The great majority of the recommendations have to do with data-sharing among government agencies or enforcing existing guidelines.

As for the money, the good news is that we do have a Public Health Emergency Fund.  The bad news is that it only has about $57,000 dollars in it.

There are LOTS of folks on the net who have pointed out that the list of recommendations for combatting the opioid epidemic is going to cost billions and nobody seems to have any idea where the funds will come from.

Luckily, someone who seems to be a more experienced political-watcher than me has also, it would seem, read the whole thing.

Addicted offenders going to federal drug courts instead of prison?

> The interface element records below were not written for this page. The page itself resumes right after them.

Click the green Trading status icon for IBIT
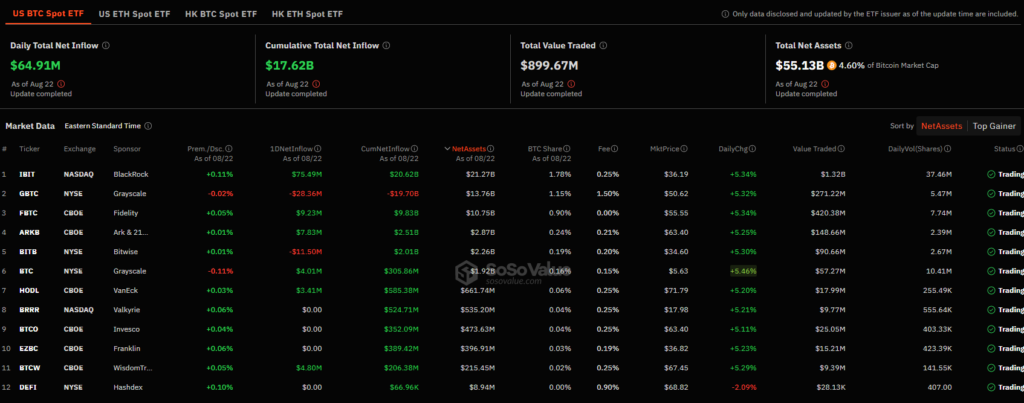The height and width of the screenshot is (403, 1024). [x=991, y=174]
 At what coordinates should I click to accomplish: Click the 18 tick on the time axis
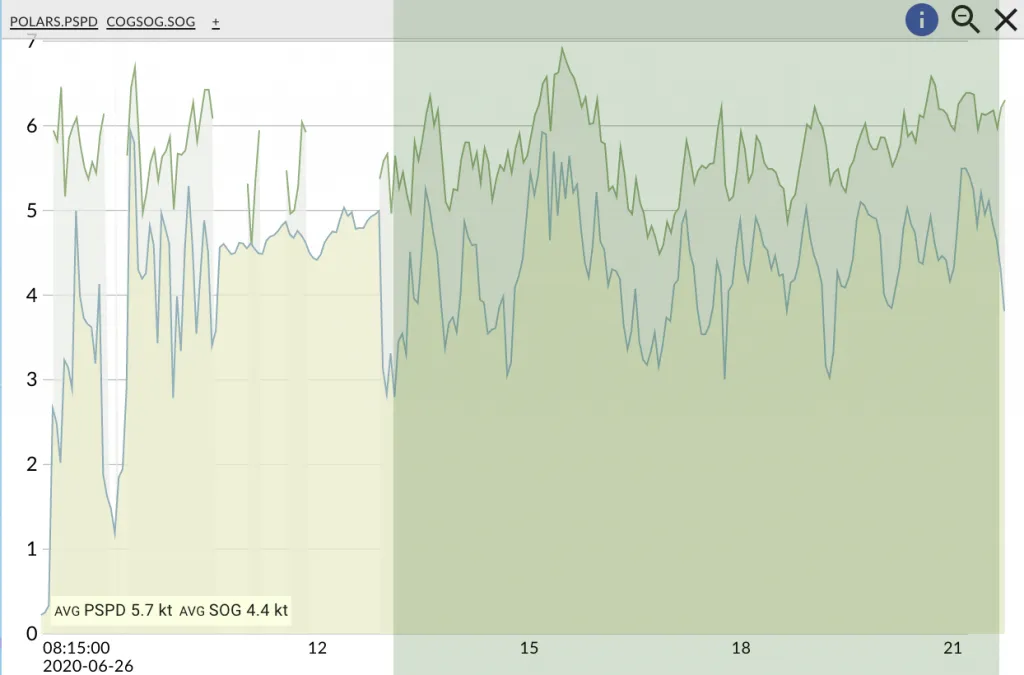(741, 648)
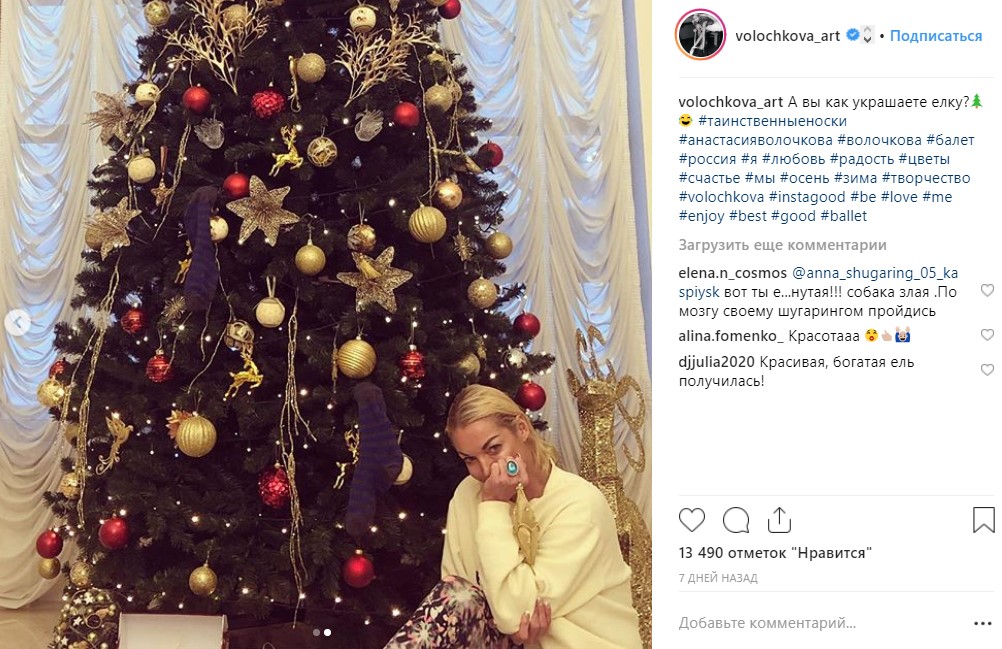Like the post with the heart icon
1002x649 pixels.
click(691, 520)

Are they going to be sentenced to forced detoxification and treatment?  Where?  Sounds to me like a bunch of new laws and a bunch of new institutions.

Better guidelines for opiate prescriptions by doctors?  I have lived through an era that mandated (in California) more aggressive use of medication to treat pain.  I tried not to pick a fight with the person running a live continuing medical education conference when I gently suggested everyone who claimed had pain ought to be assessed thoroughly before being given whatever they asked for.

“Unethical doctors?”  Everybody knows that there are some providers who are easier to get controlled substances from than others — especially the addicts.

There is a shortage of doctors.  They have been forced (by government agencies) to work more and to bring home less.  Even before I finished medical school, those who had graduated a bit before me (in France, but its really no different here) had a lot to say about how difficult it was to find and retain (i.e., “keep happy”) enough patients to make enough to support what was usually already a family with children.

At any rate, existing opioid guidelines are not doing the trick.  I have seen some “guidelines” about longer-term use but have never seen anything about acute use.  As a matter of fact, I remember not so long ago the profession actually seemed to believe there was not much if any danger of addiction from acute use.

Surprise, surprise.

The same folks got somebody to write about how to vanquish the epidemic.

Admit addiction is a disease.

Makes sense to me. This does not depend so much on being kind and offering help.

Addiction ought to be accepted as a disease financially and institutionally.  All insurances should be under legal obligation to cover addiction treatment.

More often than not, more of the time than anyone can imagine, there is underlying psychiatric illness or “dual diagnosis” — an artifact of our primitive diagnostic labelling systems.

Support Addiction treatment centers.

They are not all created equal, with many being mere insurance pumps — moneymaking enterprises, who rarely even measure their own rates of recidivism (retreatment) let alone make any effort to diminish them.

The following recommendations, to “educate” people and to “demand change” are difficult if not impossible to implement in a country where many people feel distant and alienated from public process. We have not even discussed the most trusted treatments for this disease — those “Anonymous” 12-step programs.

It is still, in addiction centers, fairly risky to speak out against Alcoholics Anonymous and Narcotics Anonymous, even though the standard of research I regard as reliable shows them to be 10 to 15% effective at best.  I see people every day who revolt against them as “religion” or have “failed” that system for one reason or another.  The paradigm has been applied to a lot of other “alleged” addictions, too.

Even with a division of the National Institutes of Health working on this problem, and with an increasing amount of knowledge about the chemical mechanisms involved, two people can take a drug simultaneously and one will end up an addict and another will not and nobody has explained this phenomenon to my satisfaction.

It is easy to say, “don’t start,” but who will listen?

If someone is looking for happiness or bliss, I am a (largely) happy and maybe even sometimes “blissful” woman.

Just seek your bliss elsewhere than from drugs.